• DATA TO USE
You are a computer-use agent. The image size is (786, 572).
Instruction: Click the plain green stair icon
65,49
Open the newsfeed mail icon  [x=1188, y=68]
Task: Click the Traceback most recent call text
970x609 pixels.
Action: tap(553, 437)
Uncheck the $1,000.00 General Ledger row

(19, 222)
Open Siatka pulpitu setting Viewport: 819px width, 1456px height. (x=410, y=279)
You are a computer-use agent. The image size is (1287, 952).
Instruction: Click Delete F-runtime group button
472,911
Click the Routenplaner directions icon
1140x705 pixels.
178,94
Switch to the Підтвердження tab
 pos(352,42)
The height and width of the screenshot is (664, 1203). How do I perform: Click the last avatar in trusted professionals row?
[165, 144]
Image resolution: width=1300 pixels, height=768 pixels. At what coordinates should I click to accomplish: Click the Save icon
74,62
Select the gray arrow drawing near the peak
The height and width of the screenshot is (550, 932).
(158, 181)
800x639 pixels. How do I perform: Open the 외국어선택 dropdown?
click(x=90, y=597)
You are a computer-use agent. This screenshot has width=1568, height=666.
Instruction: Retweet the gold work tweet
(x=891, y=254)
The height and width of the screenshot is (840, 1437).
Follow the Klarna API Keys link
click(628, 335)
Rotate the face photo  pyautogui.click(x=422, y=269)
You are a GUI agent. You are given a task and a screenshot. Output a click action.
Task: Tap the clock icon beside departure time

• TASK BRIEF
Using the entries above, extract exactly the span from the line with "Instruction: Click the plain green stair icon" to the line with "You are a computer-use agent. The image size is (1287, 952).", both lines included; leave out everything else.

• EXERCISE RESULT
Instruction: Click the plain green stair icon
65,49
Open the newsfeed mail icon  [x=1188, y=68]
Task: Click the Traceback most recent call text
970x609 pixels.
Action: tap(553, 437)
Uncheck the $1,000.00 General Ledger row

(19, 222)
Open Siatka pulpitu setting Viewport: 819px width, 1456px height. (x=410, y=279)
You are a computer-use agent. The image size is (1287, 952).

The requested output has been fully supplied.